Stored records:
------------------------

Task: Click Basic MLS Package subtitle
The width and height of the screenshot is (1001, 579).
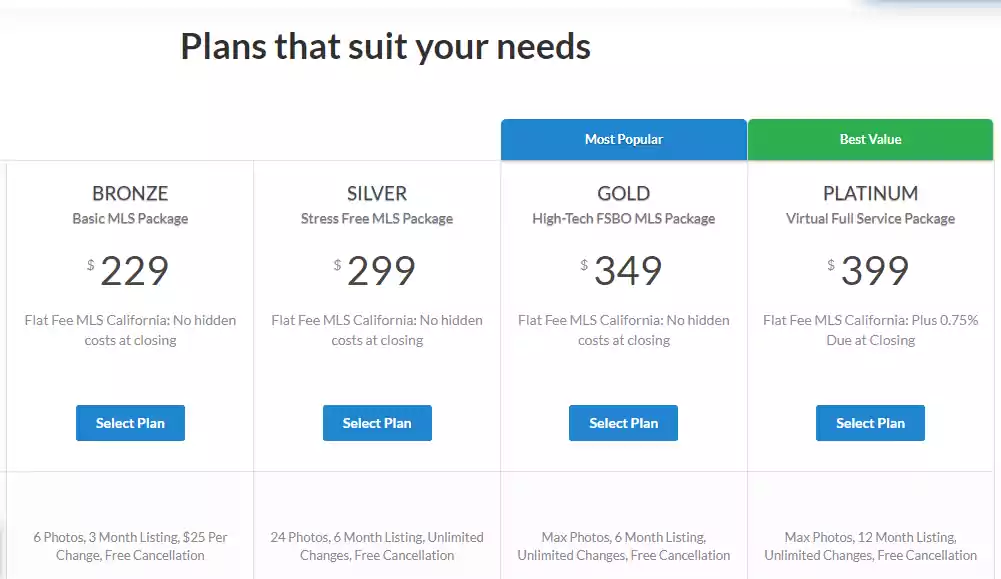Action: [x=130, y=219]
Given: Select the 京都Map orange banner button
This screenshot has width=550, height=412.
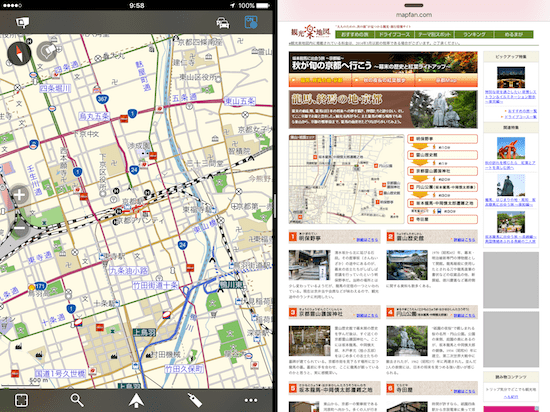Looking at the screenshot, I should pyautogui.click(x=446, y=80).
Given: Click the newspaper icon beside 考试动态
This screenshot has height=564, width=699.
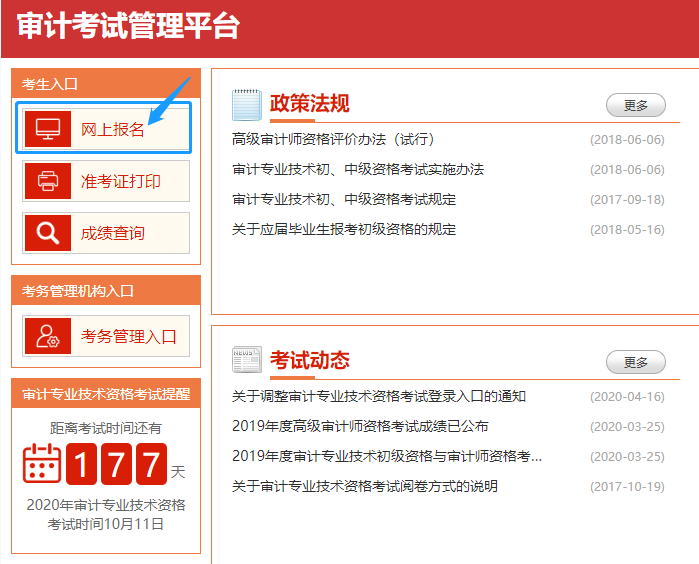Looking at the screenshot, I should point(246,360).
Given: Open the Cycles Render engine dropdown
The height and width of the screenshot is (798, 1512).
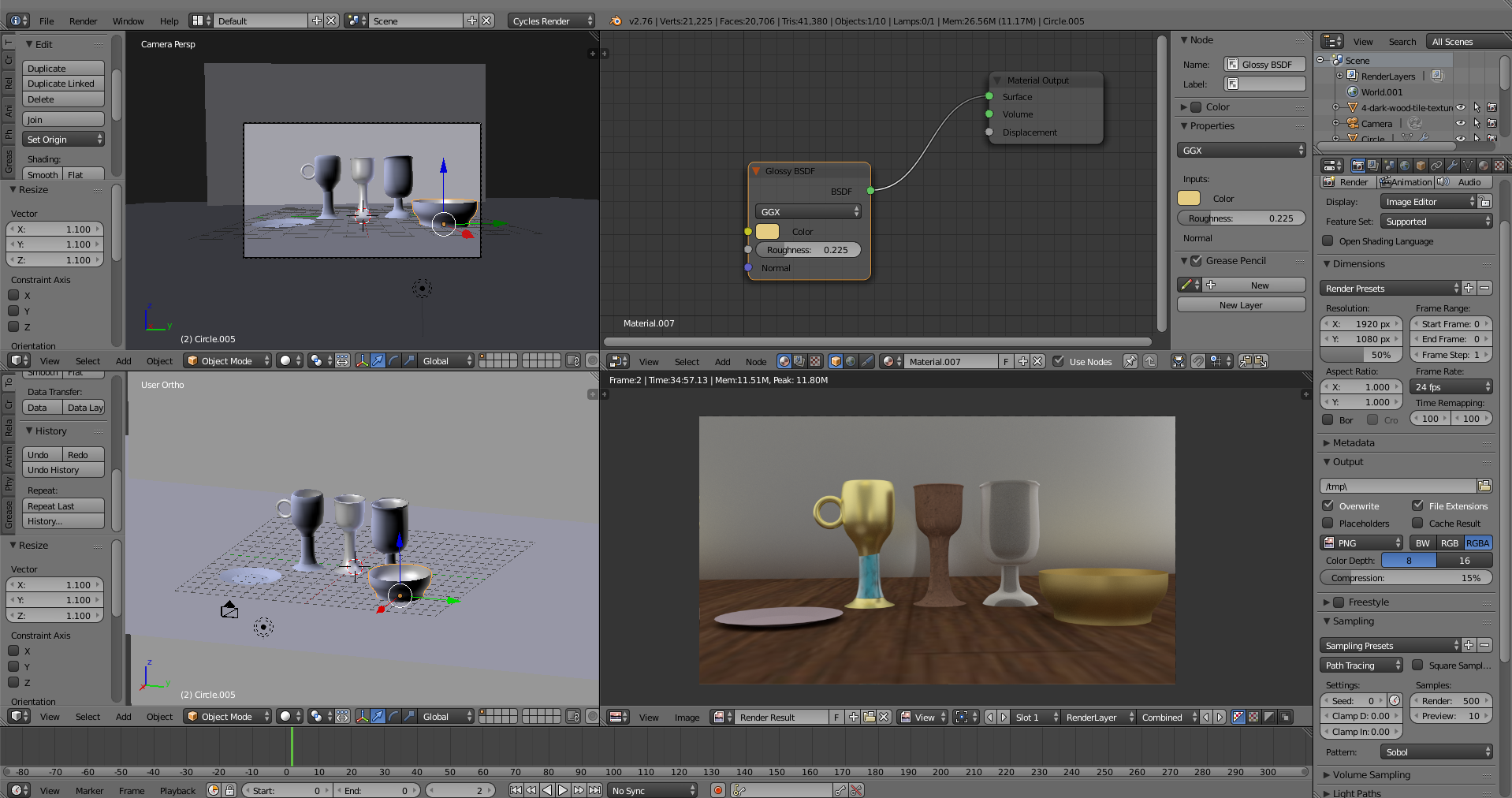Looking at the screenshot, I should tap(552, 21).
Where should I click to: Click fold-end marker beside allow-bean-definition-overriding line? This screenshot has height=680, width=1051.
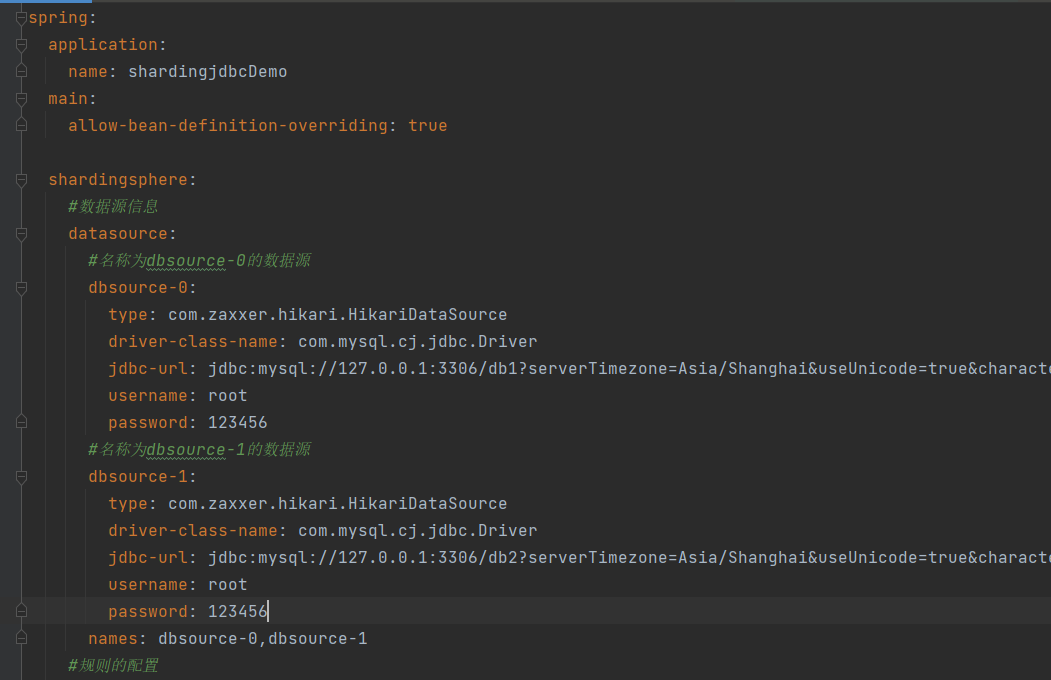[21, 126]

------------------------

§ **What is expected**:
Return only the line with "The height and" and the lines after it up to the end of the records, exact and free of pictures.

§ **Output**:
The height and width of the screenshot is (798, 1512).
Looking at the screenshot, I should tap(552, 21).
Where should I click to: Click fold-end marker beside allow-bean-definition-overriding line? This screenshot has height=680, width=1051.
[21, 126]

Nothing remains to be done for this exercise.